The artisan says: This project began with a proposal to a church for work on a large set of steps at the main entrance that were in need of a facelift.
The steps had several cracks, areas that had spalled, and some sections that had been repaired with thin laminations of concrete. Also, the top platform was capped in such a way as to create excessive pitch.
Our estimate was half that of a competitive bid. Our approach was to use the existing steps as a base and then cover it with a heavily reinforced unbonded and decorative concrete overlay. The reinforcement was achieved with galvanized wire lath, wire mesh, 1/2-inch rerod and structural synthetic fibers. This overlay was designed to react independently of the base steps to allow for shrinkage and the effects of the freeze-thaw cycles.
All of the vertical surfaces were finished with cultured stone. The concrete was integrally colored, and impressions were made with “cookie-cutter” stamps and hand chisels. All of the impressions were deep in order to act as control joints and arrest shrinkage. These impressions were grouted to create the realistic appearance of custom masonry.
The church elders were pleased with the results. Due to their cost savings, they decided to allow us to resurface another set of steps, a sidewalk and a bell tower.
This method of resurfacing with the unbonded concrete overlay allows us to isolate cracked and spalled areas so that they do not transfer through the finished product. The concrete for this project had a minimum thickness of 1 1/2 inches.
Materials used included: Forte and Nycon synthetic fibers, Bayferrox integral color, QC Construction Materials sealers, Anti-Hydro and Owens Corning Cultured Stone.
First Place, Interior
Rochester Hills, Mich.
Project: Detroit Water Board Building, Detroit, Mich.
The artisan says: The Art Deco-styled Detroit Water Board Building has been a familiar part of Detroit’s skyline since October 1928. The completed building reflects the trend toward simplification of forms typical of the Jazz Age. Standing 23 stories, it is comprised of a five-story base, a 15-story shaft, and a three-story penthouse. Beyond the first floor lobby, the customer service center is awash in cream-colored marble on the walls and pillars that frame the inner entrance.

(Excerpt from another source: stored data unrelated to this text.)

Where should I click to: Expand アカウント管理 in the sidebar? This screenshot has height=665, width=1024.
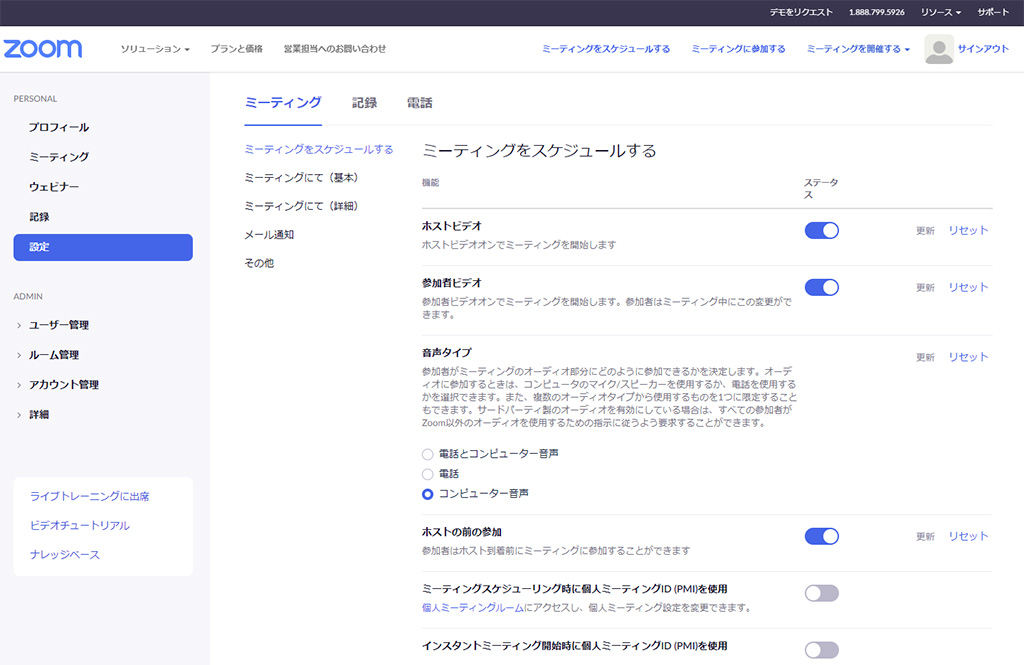(63, 385)
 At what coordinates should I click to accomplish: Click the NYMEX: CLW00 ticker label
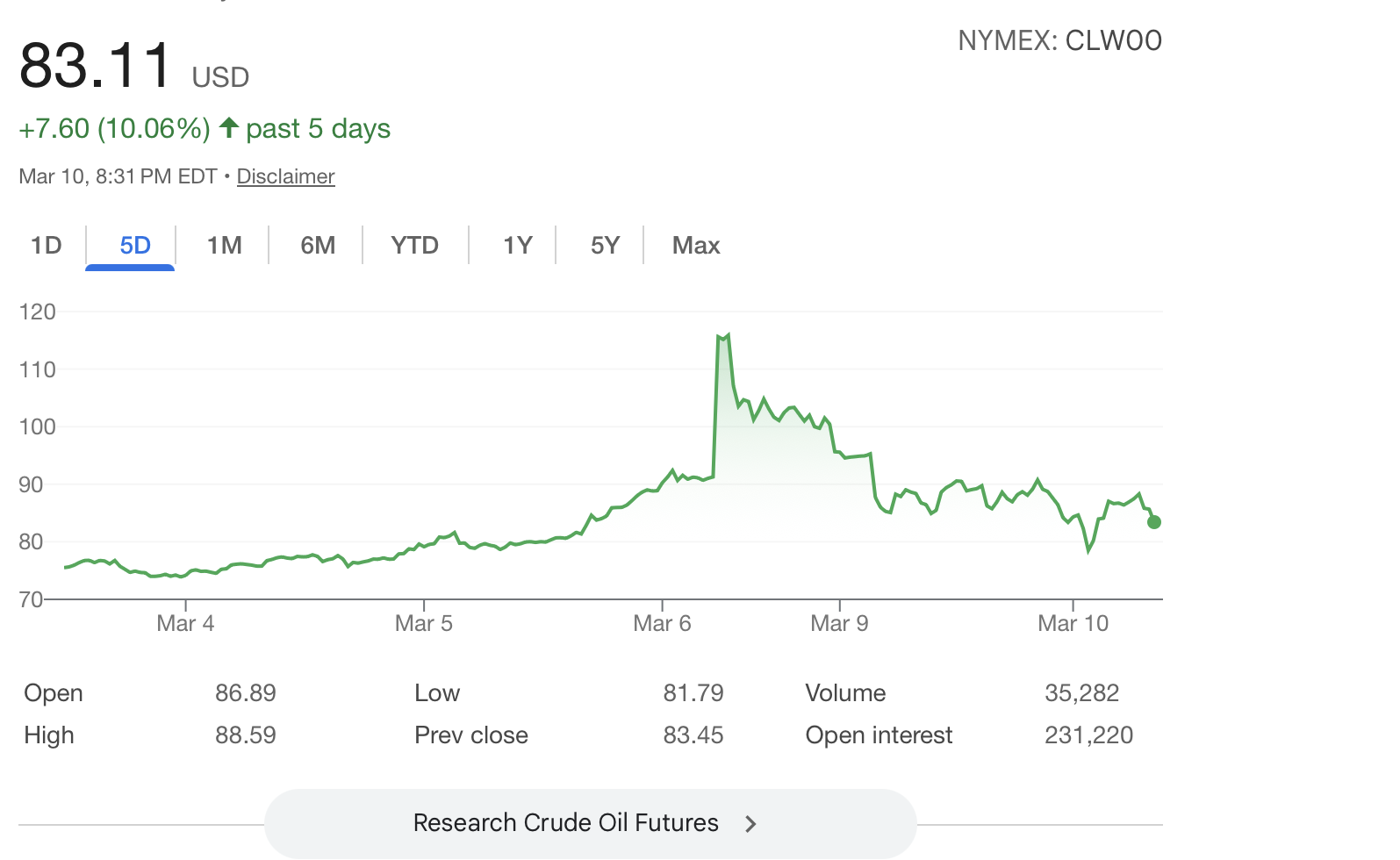click(x=1059, y=40)
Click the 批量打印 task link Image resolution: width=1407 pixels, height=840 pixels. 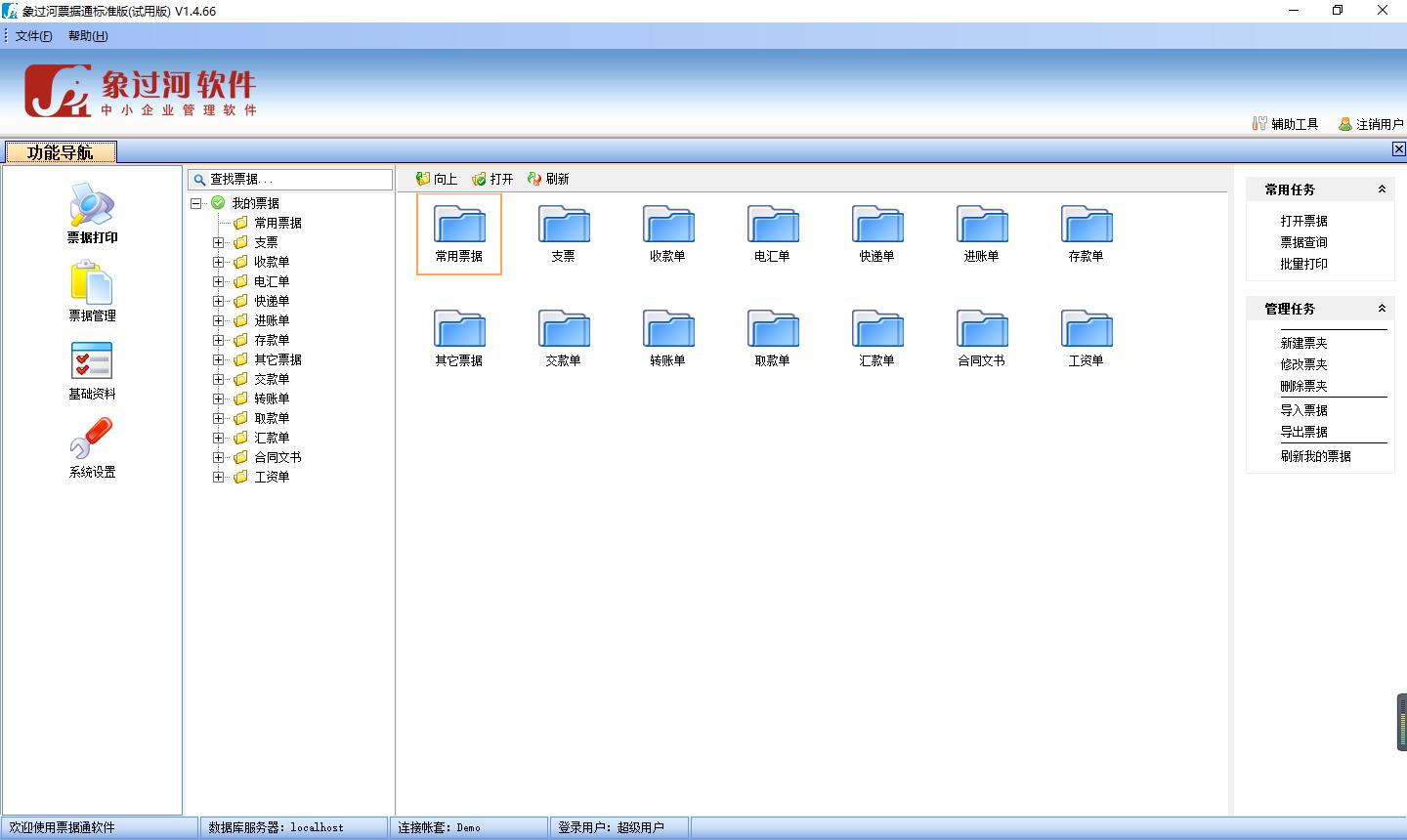pyautogui.click(x=1303, y=264)
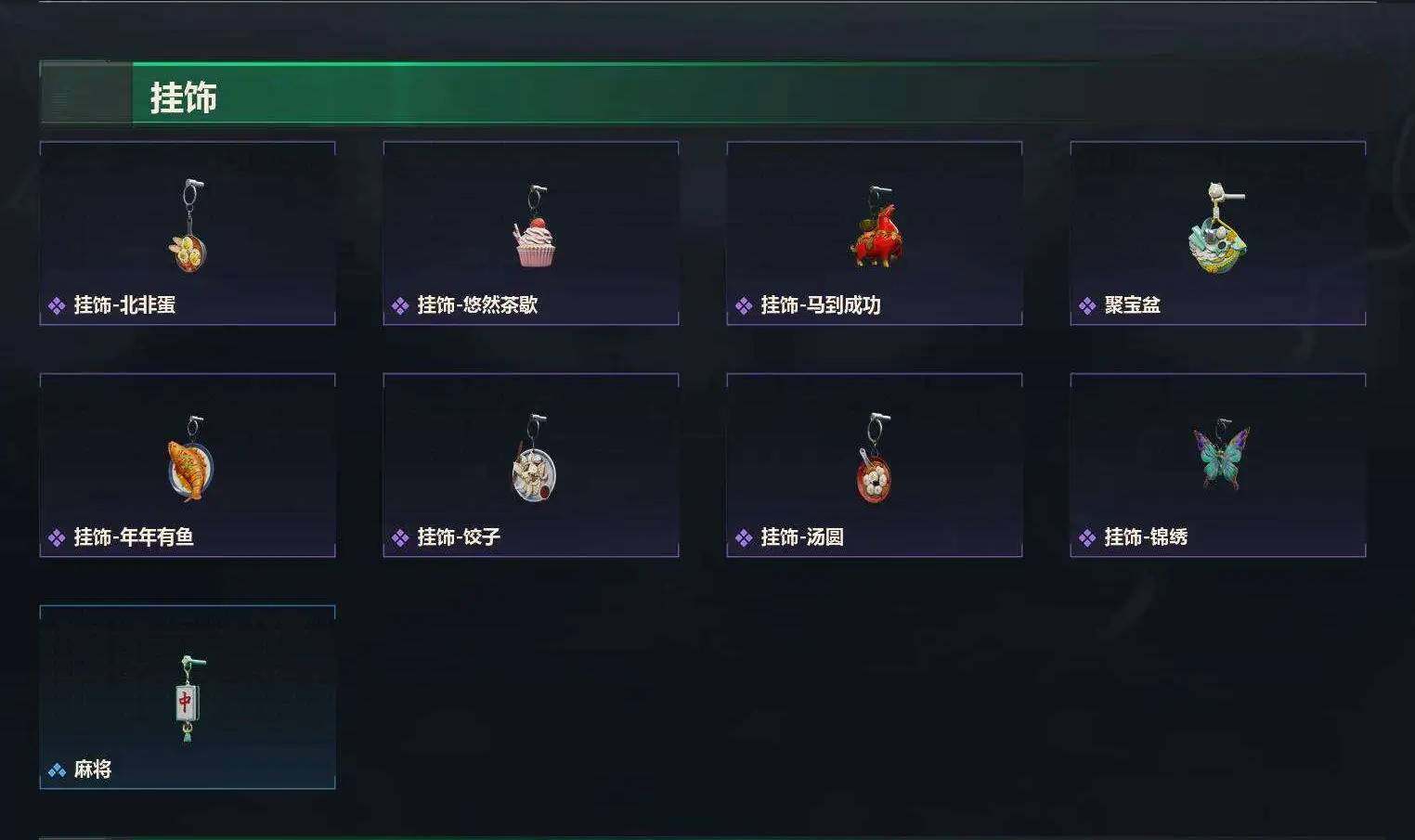
Task: Select the butterfly charm icon
Action: pos(1221,454)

The historic Detroit Water Board Building customer service center was undergoing a major restoration to return it to its former glory when Abstract Concrete was called to the task of restoring the floor. Originally, the floor consisted of a limestone common to the era, but over the years it had seen various floor coverings, the latest being an unattractive VCT tile. Replacing the flooring with the original limestone was not an option because this replicate stone would be difficult to locate as well as cost-prohibitive.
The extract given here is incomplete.